There is a “set of the pants” heuristic argument showing that at low temperatures,

$C_{V}(T) \approx k_{B} G\left(\mathcal{E}_{F}\right)\left(k_{B} T\right).$

This argument is not convincing in detail as far as the magnitude is concerned and, indeed, we will soon find that it is wrong by a factor of π2/3. On the other hand it is quite clear that the specific heat will increase linearly with T at low temperatures. From equipartition, the classical result is

$C_{V}^{\text { classical }}=\frac{3}{2} N k_{B},$

and we expect this result to hold at high temperature.
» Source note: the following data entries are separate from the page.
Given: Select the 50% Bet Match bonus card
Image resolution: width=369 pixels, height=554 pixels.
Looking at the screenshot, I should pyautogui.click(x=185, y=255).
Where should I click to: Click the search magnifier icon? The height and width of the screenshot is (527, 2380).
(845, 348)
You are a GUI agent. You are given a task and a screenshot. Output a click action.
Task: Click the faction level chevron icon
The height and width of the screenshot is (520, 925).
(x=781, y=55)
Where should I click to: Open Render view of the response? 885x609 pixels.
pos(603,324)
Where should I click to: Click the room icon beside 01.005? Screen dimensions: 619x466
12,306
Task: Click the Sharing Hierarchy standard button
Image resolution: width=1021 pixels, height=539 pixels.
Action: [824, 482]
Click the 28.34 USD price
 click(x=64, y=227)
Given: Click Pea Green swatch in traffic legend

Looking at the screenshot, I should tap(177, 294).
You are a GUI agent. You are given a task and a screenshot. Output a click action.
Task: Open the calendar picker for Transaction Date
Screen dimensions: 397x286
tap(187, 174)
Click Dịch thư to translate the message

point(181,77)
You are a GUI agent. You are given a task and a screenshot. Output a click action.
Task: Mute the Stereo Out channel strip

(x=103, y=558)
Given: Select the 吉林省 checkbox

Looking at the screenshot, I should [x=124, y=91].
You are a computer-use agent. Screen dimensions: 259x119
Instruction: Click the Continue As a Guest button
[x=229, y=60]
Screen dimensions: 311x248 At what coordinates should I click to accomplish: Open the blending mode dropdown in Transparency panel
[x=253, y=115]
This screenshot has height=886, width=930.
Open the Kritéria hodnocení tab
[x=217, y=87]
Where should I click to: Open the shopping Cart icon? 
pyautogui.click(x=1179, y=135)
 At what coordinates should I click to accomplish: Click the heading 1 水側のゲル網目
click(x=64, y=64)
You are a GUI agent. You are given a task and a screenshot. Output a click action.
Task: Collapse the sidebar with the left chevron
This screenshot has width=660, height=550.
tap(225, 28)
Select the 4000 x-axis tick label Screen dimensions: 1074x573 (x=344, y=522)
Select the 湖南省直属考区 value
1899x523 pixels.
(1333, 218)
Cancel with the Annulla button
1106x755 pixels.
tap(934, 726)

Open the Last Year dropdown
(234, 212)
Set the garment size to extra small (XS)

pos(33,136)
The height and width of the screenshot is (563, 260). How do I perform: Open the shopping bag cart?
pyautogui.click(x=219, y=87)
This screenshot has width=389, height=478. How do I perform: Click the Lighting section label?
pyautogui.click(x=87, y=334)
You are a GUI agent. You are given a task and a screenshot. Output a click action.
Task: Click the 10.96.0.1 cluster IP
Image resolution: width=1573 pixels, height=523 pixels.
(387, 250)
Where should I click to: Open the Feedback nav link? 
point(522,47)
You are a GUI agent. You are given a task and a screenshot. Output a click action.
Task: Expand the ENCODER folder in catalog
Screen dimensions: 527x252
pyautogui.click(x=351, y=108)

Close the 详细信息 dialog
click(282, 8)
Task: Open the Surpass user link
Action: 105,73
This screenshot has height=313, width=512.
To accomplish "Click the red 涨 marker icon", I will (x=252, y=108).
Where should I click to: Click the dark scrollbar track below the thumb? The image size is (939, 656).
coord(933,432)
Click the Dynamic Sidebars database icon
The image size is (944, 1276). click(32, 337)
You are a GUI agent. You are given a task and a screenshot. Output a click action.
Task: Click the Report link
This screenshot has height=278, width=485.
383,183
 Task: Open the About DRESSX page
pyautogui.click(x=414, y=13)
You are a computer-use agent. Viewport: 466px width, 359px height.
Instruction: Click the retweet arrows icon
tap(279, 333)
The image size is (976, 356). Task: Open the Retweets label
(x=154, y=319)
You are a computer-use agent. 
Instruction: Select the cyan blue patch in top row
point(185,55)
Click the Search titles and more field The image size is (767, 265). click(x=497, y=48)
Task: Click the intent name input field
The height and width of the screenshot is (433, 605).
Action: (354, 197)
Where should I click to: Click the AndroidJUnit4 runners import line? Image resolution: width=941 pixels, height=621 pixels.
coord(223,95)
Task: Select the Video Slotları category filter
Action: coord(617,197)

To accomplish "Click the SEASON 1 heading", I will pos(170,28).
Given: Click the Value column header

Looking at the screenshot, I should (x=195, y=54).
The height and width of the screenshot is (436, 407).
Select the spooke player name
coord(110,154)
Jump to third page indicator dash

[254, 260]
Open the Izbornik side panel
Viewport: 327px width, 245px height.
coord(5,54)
Thus our overall expectation is that the specific heat will behave as sketched below.

How can we be more precise and rigorous? That is the burden of this section.

Reminders:

$f(\mathcal{E})=\frac{1}{e^{(\mathcal{E}-\mu) / k_{B} T}+1}$

$\mathcal{E}_{F}=\frac{\hbar^{2}}{2 m}\left(3 \pi^{2} \frac{N}{V}\right)^{2 / 3}$

$G(\mathcal{E})=V \frac{\sqrt{2 m^{3}}}{\pi^{2} \hbar^{3}} \sqrt{\mathcal{E}}=N \frac{3}{2} \frac{1}{\mathcal{E}_{F}^{3 / 2}} \sqrt{\mathcal{E}}$

The expressions for N and E are

\begin{aligned} N(T, V, \mu) &=\int_{0}^{\infty} G(\mathcal{E}) f(\mathcal{E}) d \mathcal{E}=V \frac{\sqrt{2 m^{3}}}{\pi^{2} \hbar^{3}} \int_{0}^{\infty} \mathcal{E}^{1 / 2} f(\mathcal{E}) d \mathcal{E} \\ E(T, V, \mu) &=\int_{0}^{\infty} \mathcal{E} G(\mathcal{E}) f(\mathcal{E}) d \mathcal{E}=V \frac{\sqrt{2 m^{3}}}{\pi^{2} \hbar^{3}} \int_{0}^{\infty} \mathcal{E}^{3 / 2} f(\mathcal{E}) d \mathcal{E} \end{aligned}.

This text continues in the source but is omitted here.